Instructions to follow: Please set down, unchanged, each line from the one with "The width and" to the final line of the data below, both included. Drop the pictures.

Records provided:

= = =

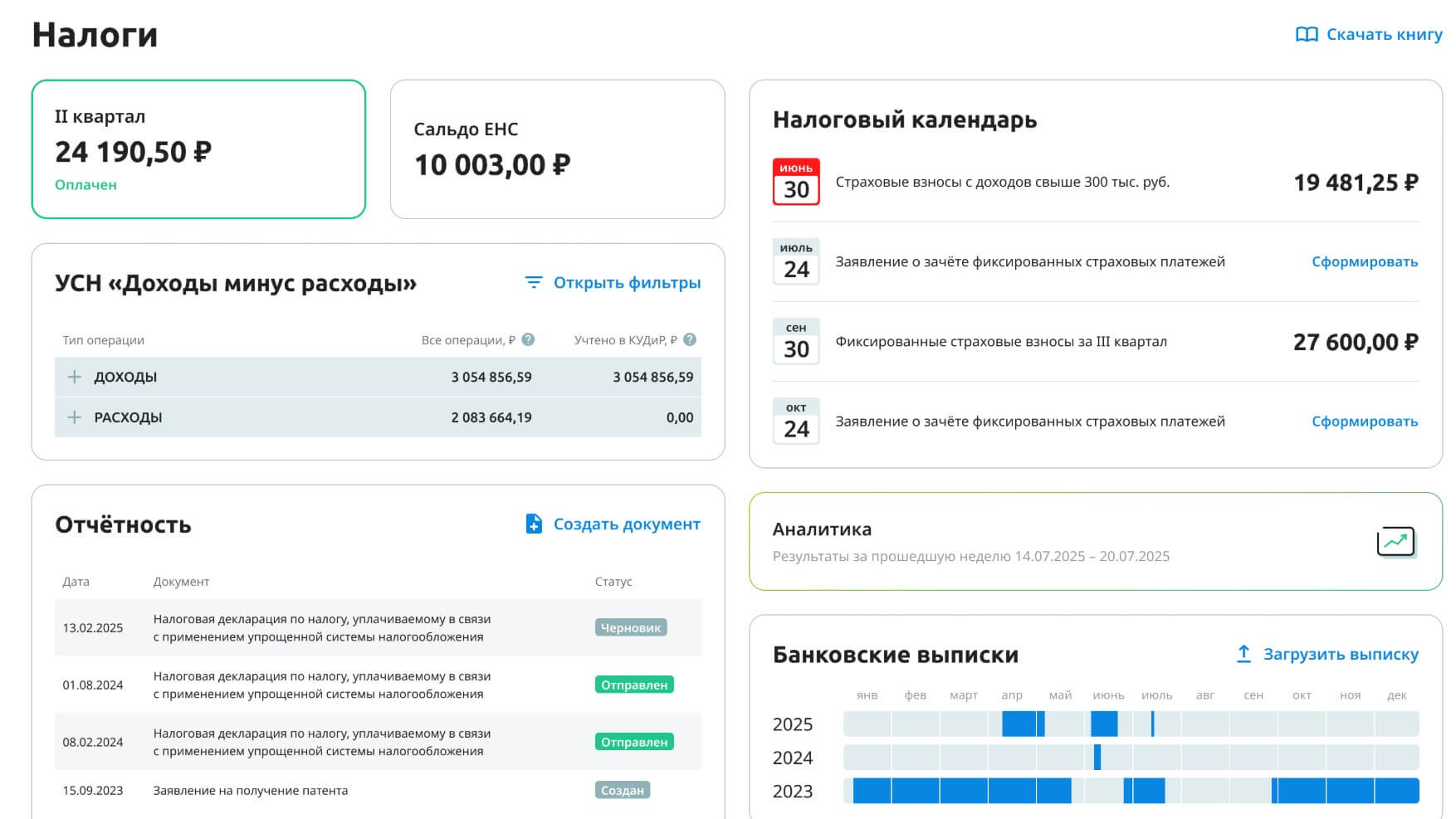Expand the ДОХОДЫ row with the plus

coord(73,376)
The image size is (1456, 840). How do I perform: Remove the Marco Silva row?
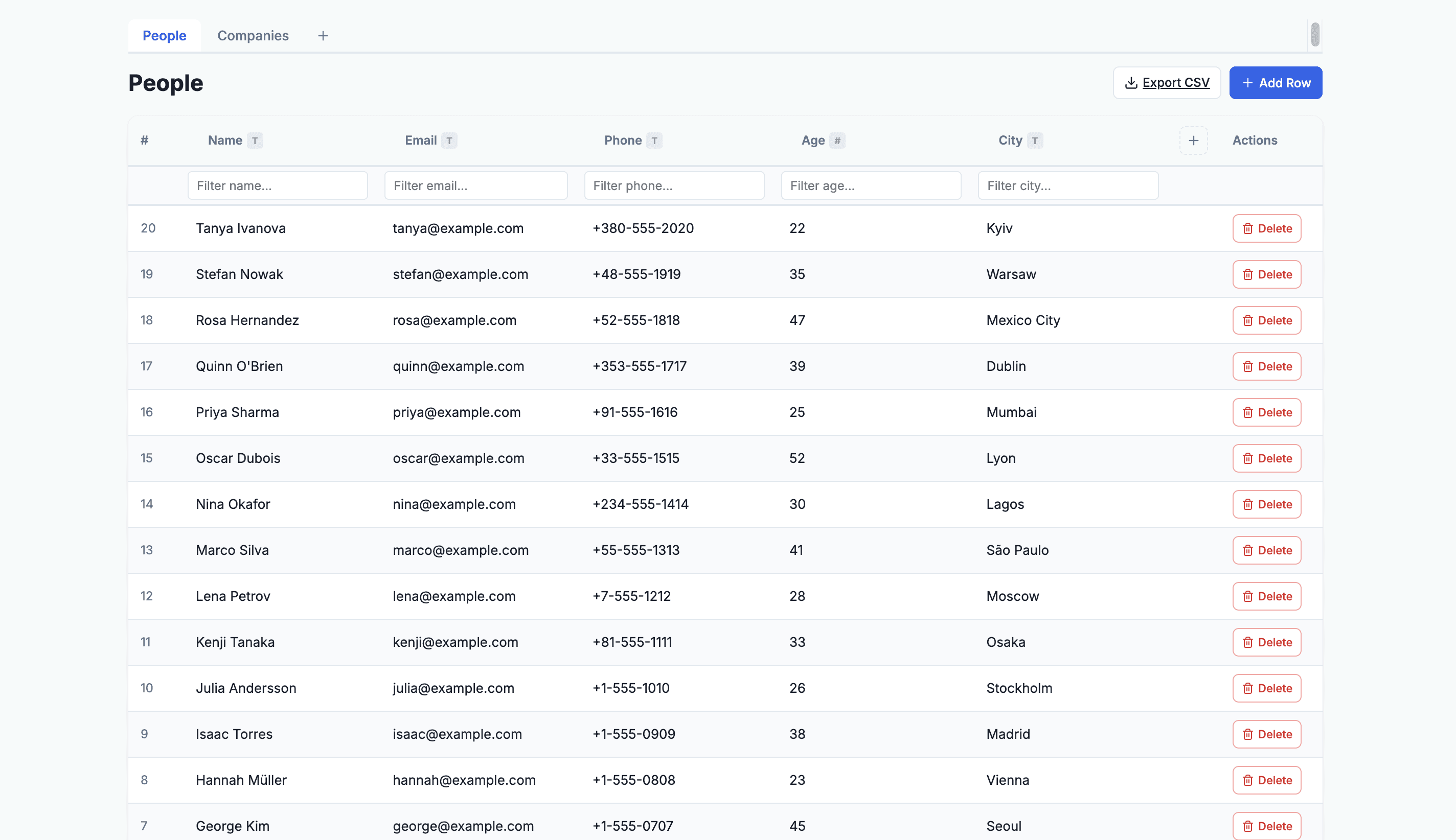[1266, 550]
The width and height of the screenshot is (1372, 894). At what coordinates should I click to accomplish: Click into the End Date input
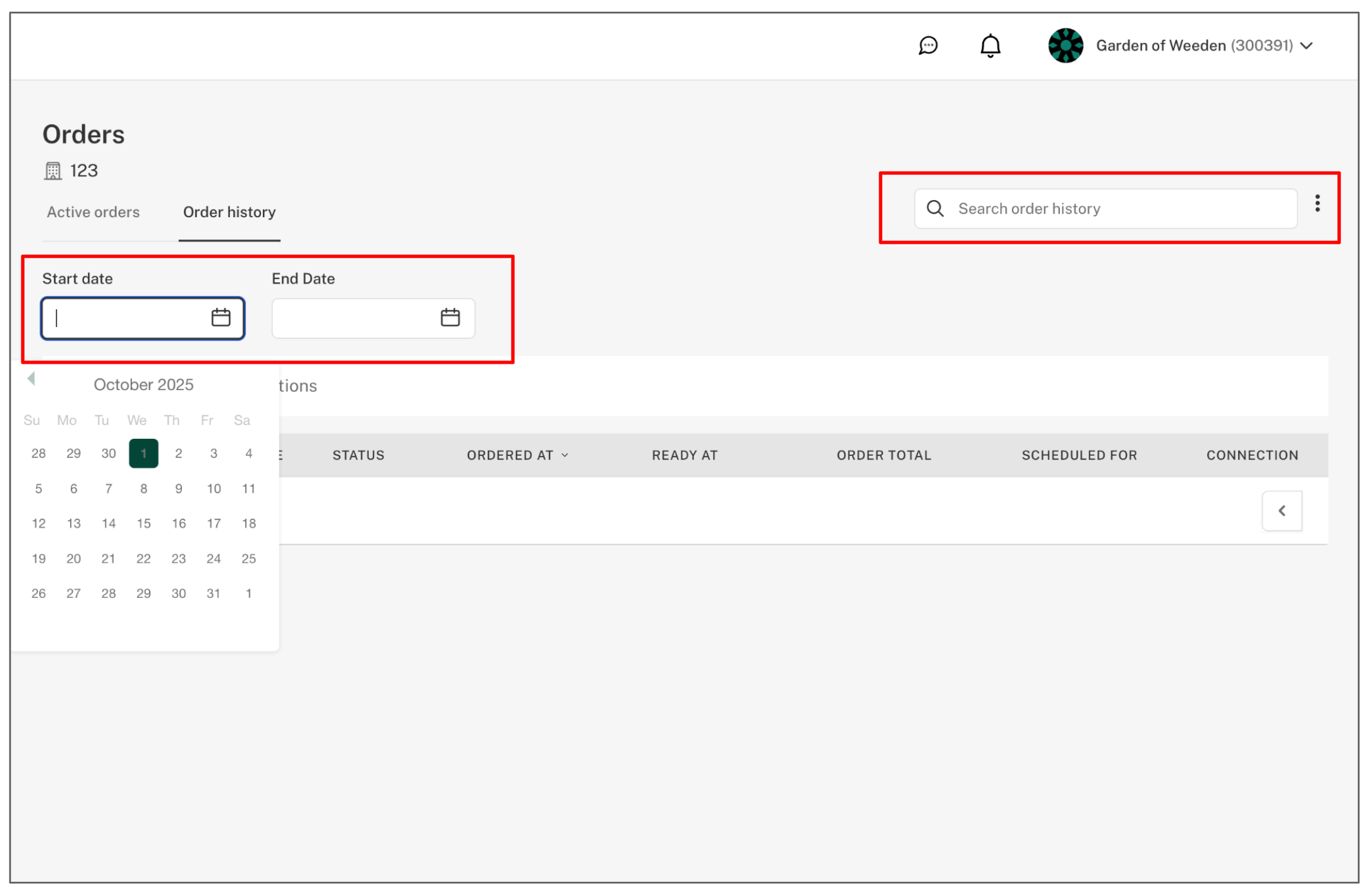354,318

= = =

Task output:
The width and height of the screenshot is (1372, 894). At what coordinates should I click to accomplish: Click into the End Date input
354,318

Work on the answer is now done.